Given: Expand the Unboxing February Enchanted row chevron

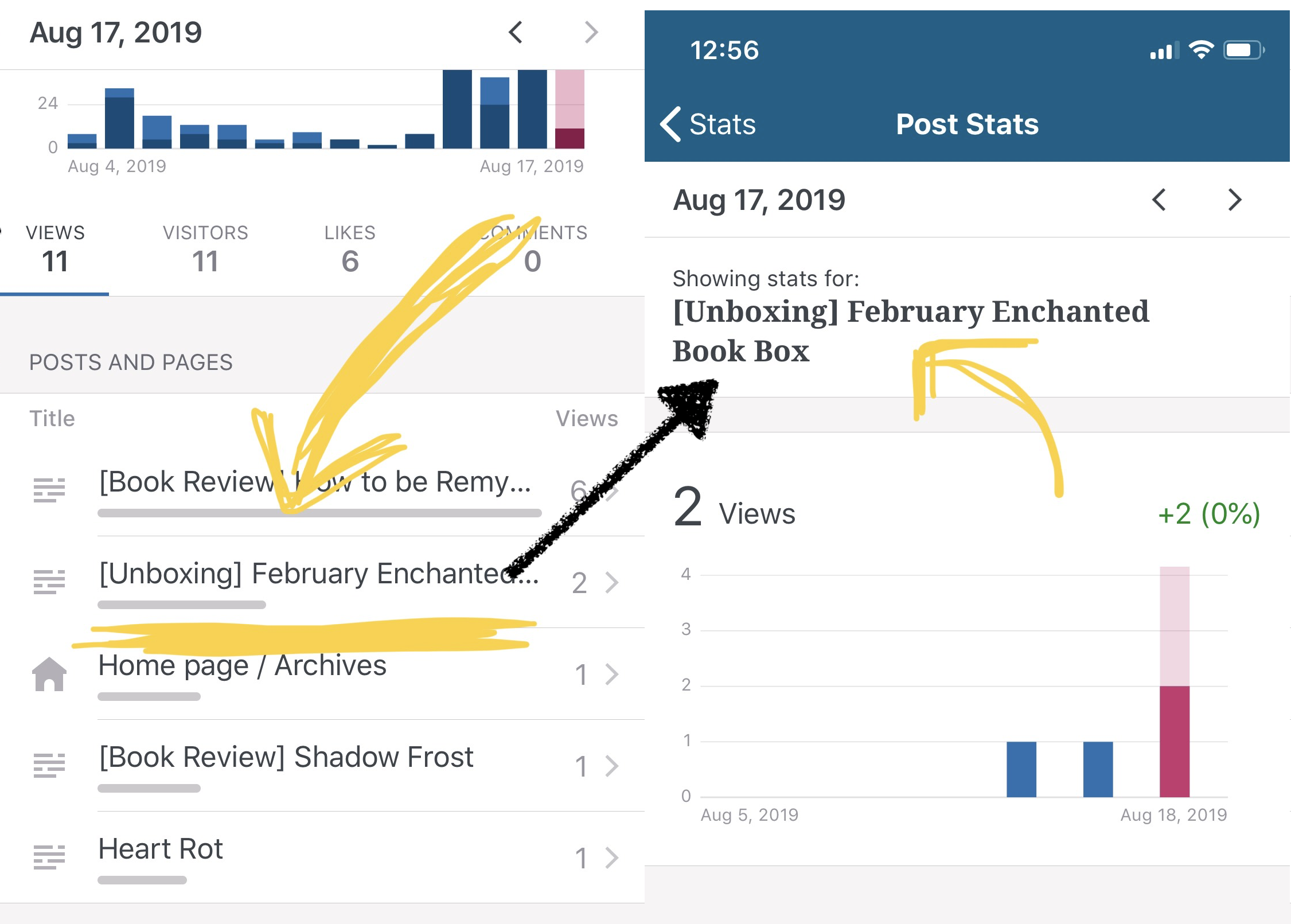Looking at the screenshot, I should coord(612,583).
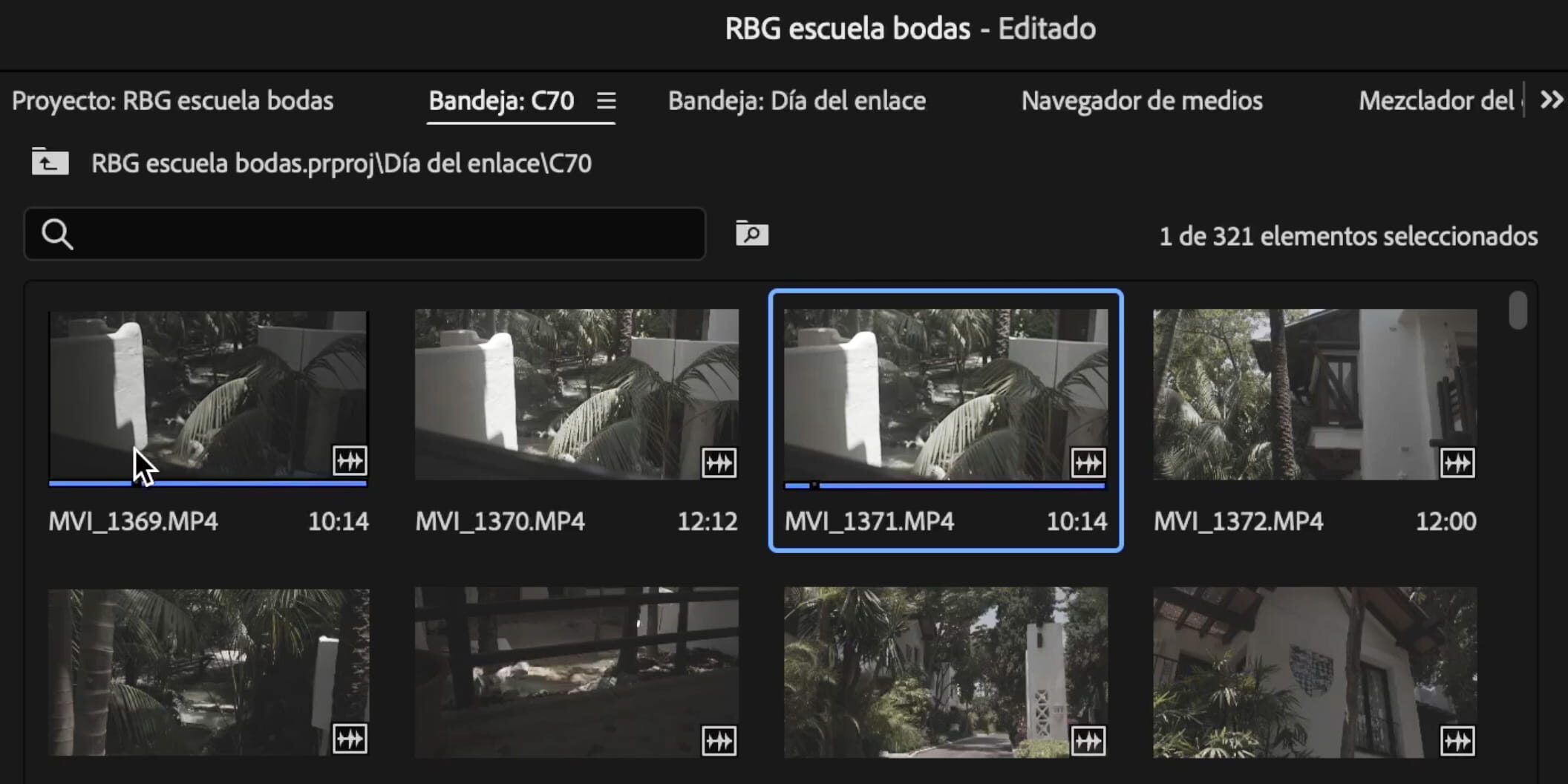Viewport: 1568px width, 784px height.
Task: Open the Bandeja C70 panel menu
Action: click(x=607, y=101)
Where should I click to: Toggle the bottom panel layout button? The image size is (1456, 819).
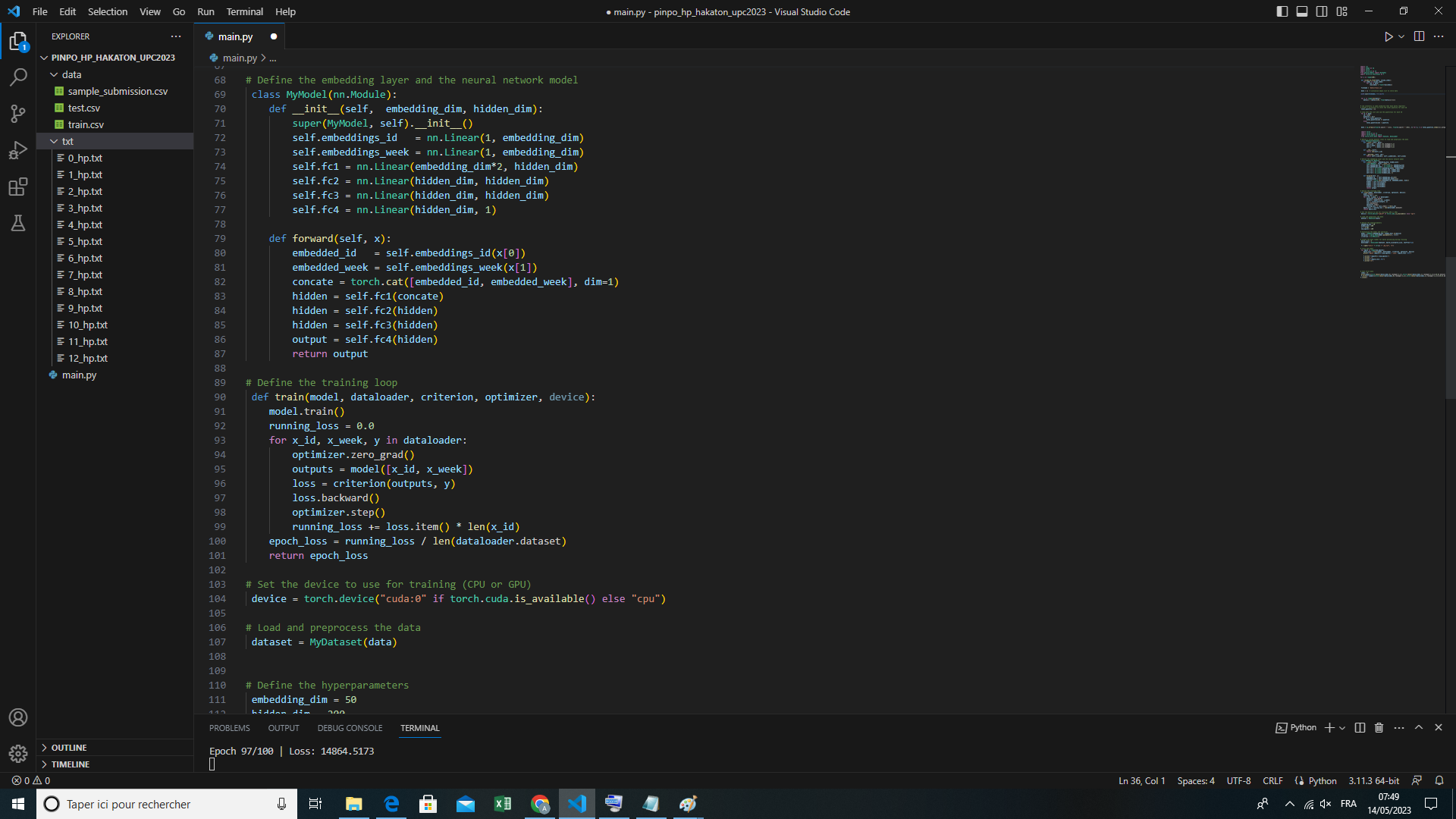(1302, 11)
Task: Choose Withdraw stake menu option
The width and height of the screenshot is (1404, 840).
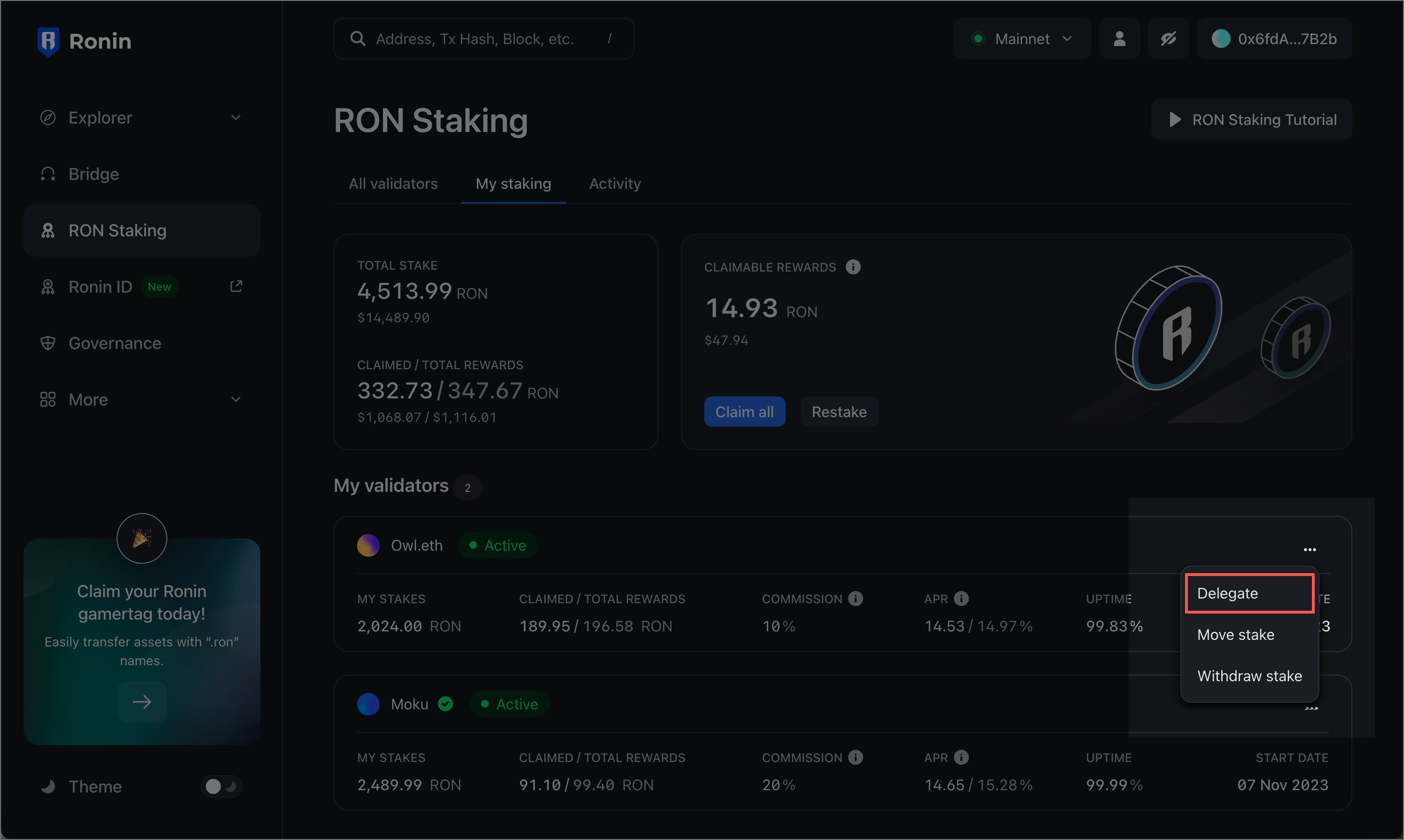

::::

> **Work instruction**
Write out the data word for word, with every picture dropped.

> **Reply to the task**
Given: Expand the Unboxing February Enchanted row chevron

Looking at the screenshot, I should coord(612,583).
Viewport: 1568px width, 784px height.
Task: Open the Bandeja C70 panel menu
Action: click(x=607, y=101)
Where should I click to: Toggle the bottom panel layout button? The image size is (1456, 819).
(1302, 11)
Task: Choose Withdraw stake menu option
The width and height of the screenshot is (1404, 840).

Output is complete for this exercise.